Many of life's dynamics follow an inverted U-curve. Much of a good thing flattens the benefit curve, while too much of a good thing sends it down. Certain things attracting this dynamic are also cumulative – and you can feel them accumulating. Now you carry charcoal not to feel rakish but to help hold in wind over dinner. As for hangovers, if you've passed through the stages above, you are a silent possessor of the final truth: that a hangover's bite comes from withdrawal. The brain has taken sedation for granted and compensates the wrong way. As holder of this truth, to milk thistle, to B and C vitamins, to fruit sugars, water, Alka-Seltzer and sleep, you have added a hair of the dog. All that remains is to polish your French.

7) 75-100 Years

Second Childishness

The master position. Your regular ailments are now more uncomfortable than any hangover, and you toss your head in defiance. By now you've mastered the 80/20 rule: if the second sherry is the one that feels best, you only have that one. The crowning reward of this position is that you have successfully self-palliated through seven ages; and now the authorities can kiss your arse.

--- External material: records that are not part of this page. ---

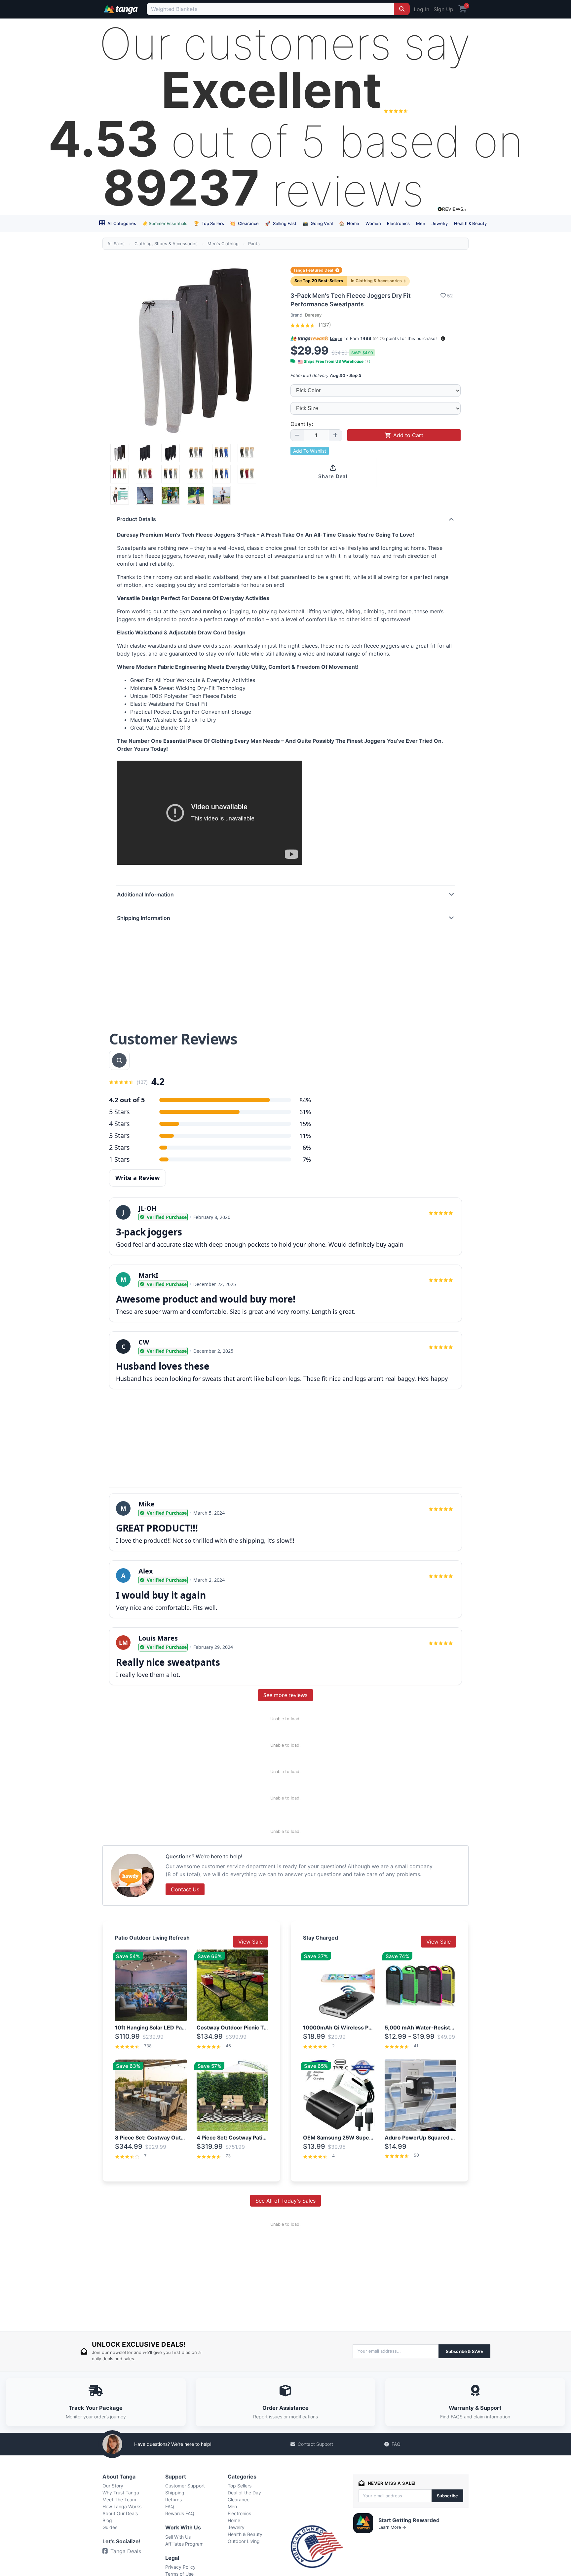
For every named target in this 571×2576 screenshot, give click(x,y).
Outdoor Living (244, 2541)
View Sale (250, 1941)
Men (420, 223)
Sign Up (443, 9)
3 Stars (119, 1135)
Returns (173, 2499)
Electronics (398, 223)
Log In (421, 9)
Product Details (136, 519)
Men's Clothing (223, 243)
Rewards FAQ (179, 2513)
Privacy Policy (180, 2567)
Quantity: (301, 424)
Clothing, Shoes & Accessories (166, 243)
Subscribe (447, 2495)
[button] (443, 338)
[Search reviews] (119, 1060)
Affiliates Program (184, 2544)
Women (373, 223)
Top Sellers (209, 223)
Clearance (244, 223)
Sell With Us (178, 2537)
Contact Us (185, 1889)
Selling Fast (280, 223)
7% (307, 1159)
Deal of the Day (244, 2492)
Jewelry (440, 223)
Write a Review (137, 1178)
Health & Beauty (470, 223)
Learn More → (392, 2527)
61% (305, 1112)
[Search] (402, 9)
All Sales (116, 243)
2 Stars (119, 1147)
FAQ (396, 2444)
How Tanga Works (121, 2506)
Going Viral (318, 223)
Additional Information (145, 894)
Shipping (174, 2492)
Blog (107, 2520)
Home (349, 223)
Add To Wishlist (309, 451)
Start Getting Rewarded (408, 2520)
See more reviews (285, 1695)
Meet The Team (119, 2499)
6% (307, 1148)
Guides (109, 2527)
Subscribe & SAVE (464, 2351)
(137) (324, 325)
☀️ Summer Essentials (164, 223)
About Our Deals (120, 2513)
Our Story (112, 2485)
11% (305, 1136)
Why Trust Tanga (120, 2492)
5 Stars (119, 1111)
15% (305, 1124)
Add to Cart (408, 435)
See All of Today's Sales (285, 2200)
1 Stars (119, 1159)
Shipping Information (143, 918)
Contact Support (315, 2444)
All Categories (121, 223)
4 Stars (119, 1123)
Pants (254, 243)
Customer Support (185, 2485)
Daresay (313, 315)
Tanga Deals (125, 2551)
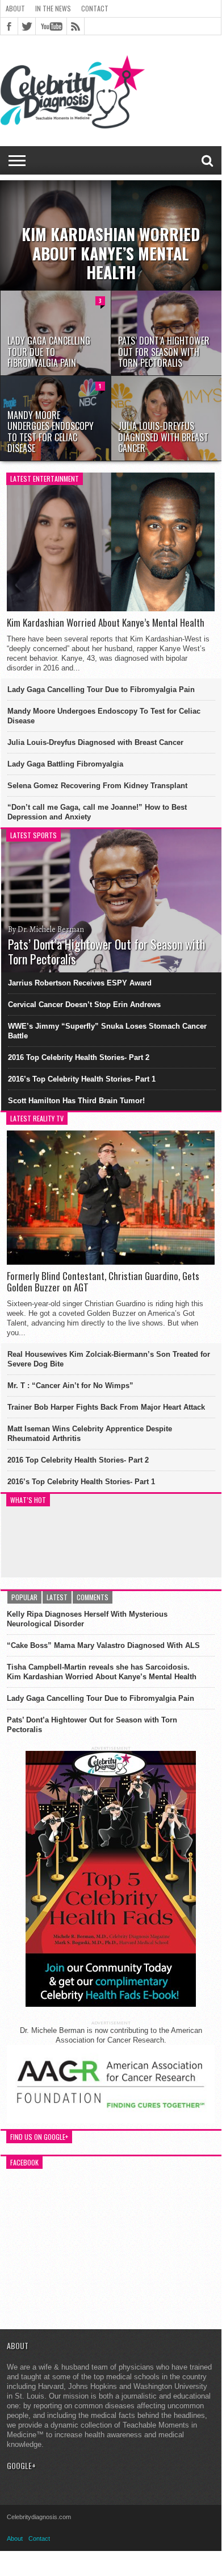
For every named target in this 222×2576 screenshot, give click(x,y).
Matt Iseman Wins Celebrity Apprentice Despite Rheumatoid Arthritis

DBC Pierre's 'Breakfast with the Borgias' will be published in paperback in January (Hammer)

The next day...


By Soul Shakers' Giles Looker

Blood Orange Mimosa

15ml Solerno (blood orange liqueur)
30ml freshly-squeezed orange juice
1 dash of Angostura bitters
80ml Prosecco
Glass: Cocktail glass
Garnish: Orange twist

Place the Solerno liqueur, orange juice and bitters into a cocktail shaker and shake over cubed ice. Strain into a cocktail glass and add Prosecco. DRINK.

Claret Punch

Serves 6-8

I remember asking Eddie Hart from Quo Vadis what his best hangover cure is, and he simply replied "bottle of Claret". I thought I would take that concept and make it into a punch.

1 bottle of Claret
400ml freshly-squeezed orange juice
200ml lemon juice
150ml sugar syrup (50 per cent water, 50 per cent white caster sugar, stir until dissolved)
6 dashes of Angostura bitters
80ml brandy (optional)
Glass: Punch bowl & 6/8 glasses
Garnish: Orange and lemon wheels

Pour everything into a vessel (ideally a punch bowl), add cubed ice and ladle into serving glasses. DRINK!

Red Snapper

The Red Snapper is the true hangover cocktail. Forget the vodka and go for the gin!

50ml gin
20ml SoulSauce*
Tomato juice
Glass: 12oz glass/highball
Garnish: stick of celery

Take a highball glass and fill with cubed ice, pour all the ingredients into the glass and stir with the celery stick. DRINK.

(*SoulSauce is developed by Soulshakers for Bloody Mary/Red snapper drinkers. It is a one-stop-shop to add the perfect spice to the cocktail. It is available at

Apricot sour

Apricot jam is not just for toast, it can be just as good in cocktails.

50ml gin
25ml lemon juice
1 large teaspoon of apricot jam (Bonne Maman is the best)
10ml sugar syrup
15ml egg white
Glass: cocktail glass
Garnish: orange twist

Place all ingredients into a cocktail shaker and shake over cubed ice. Strain into a cocktail glass. DRINK!


6 shots

I cannot be sure what Pierre drinks as a hangover cure, but after drinking with him, I know what he likes to drink at night and I can only imagine he drinks the same in the morning. Here is a great recipe for sangrita (which means 'little blood'). Sangrita is best served alongside a glass of tequila, and is sipped in tandem. It is delicious, hungover or not.

90ml tomato juice
60ml freshly-squeezed orange juice
30ml Grenadine
30ml fresh lime juice
20ml Cholula hot sauce
6 dashes of Tabasco
2 pinches salt
2 pinches pepper
Glass: shot glasses
Garnish: none

Make the sangrita in a jug, then pour into shot glasses. Serve alongside shots of 100 per cent blue agave tequila. DRINK!